IV. GUARANTEED DELIVERY PROCEDURES.
The Exchange Agent will establish procedures ("GUARANTEED DELIVERY
PROCEDURES") pursuant to which Sonera ADSs may be tendered to the U.S.
Exchange Agent, prior to the Expiration Date, in cases where (i) Sonera
ADSs are not immediately available, (ii) the procedures for book-entry
transfer through DTC cannot be completed immediately or (iii) all required
documents cannot immediately be delivered to the U.S. Exchange Agent.
A. Guaranteed Delivery Procedures for Tendering Sonera ADSs Held Through
DTC.
In the case of Sonera ADSs held through DTC, the U.S. Exchange Agent will
require, as part of the Guaranteed Delivery Procedures, the applicable DTC
Participant to (a) deliver, prior to the Expiration Date, a Notice of
Guaranteed Delivery, substantially in the form provided as part of Schedule
III to the Agreement, by means of an Agent's Message to the applicable DTC
book-entry Account of the U.S. Exchange Agent through the book-entry
transfer facilities of DTC and (b) validly tender the Sonera ADSs upon the
terms set forth above within three (3) trading days on the Nasdaq National
Market ("NASDAQ") after the date of delivery of such Notice of Guaranteed
Delivery to the Exchange Agent.

What you have to do: In the guaranteed delivery passage, list every case in which Sonera ADSs may be tendered to the U.S. Exchange Agent under the Guaranteed Delivery Procedures.

Recorded data:
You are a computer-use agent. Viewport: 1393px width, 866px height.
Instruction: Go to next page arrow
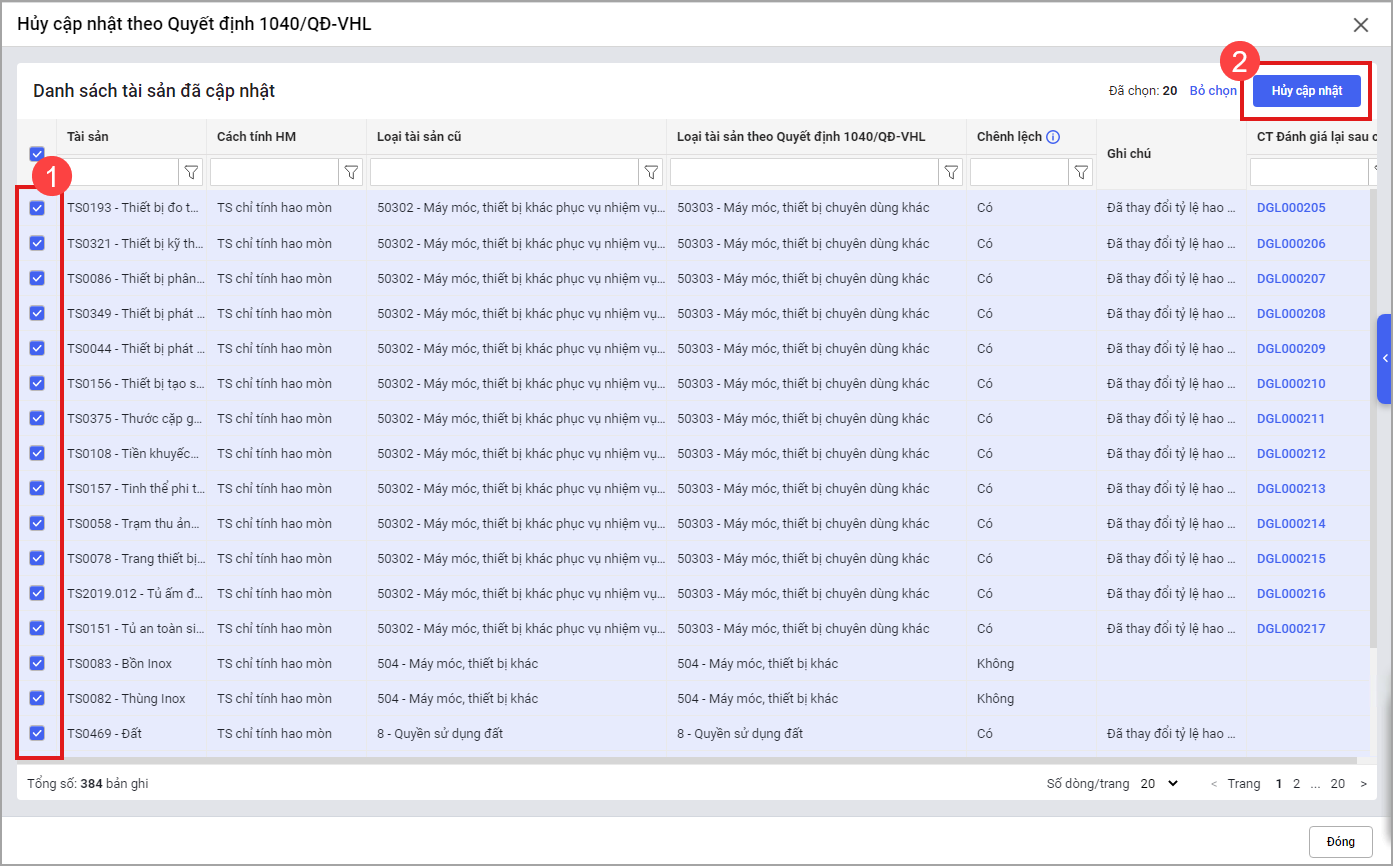point(1363,784)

Solution below:
- Sonera ADSs are not immediately available.
- The procedures for book-entry transfer through DTC cannot be completed immediately.
- All required documents cannot immediately be delivered to the U.S. Exchange Agent.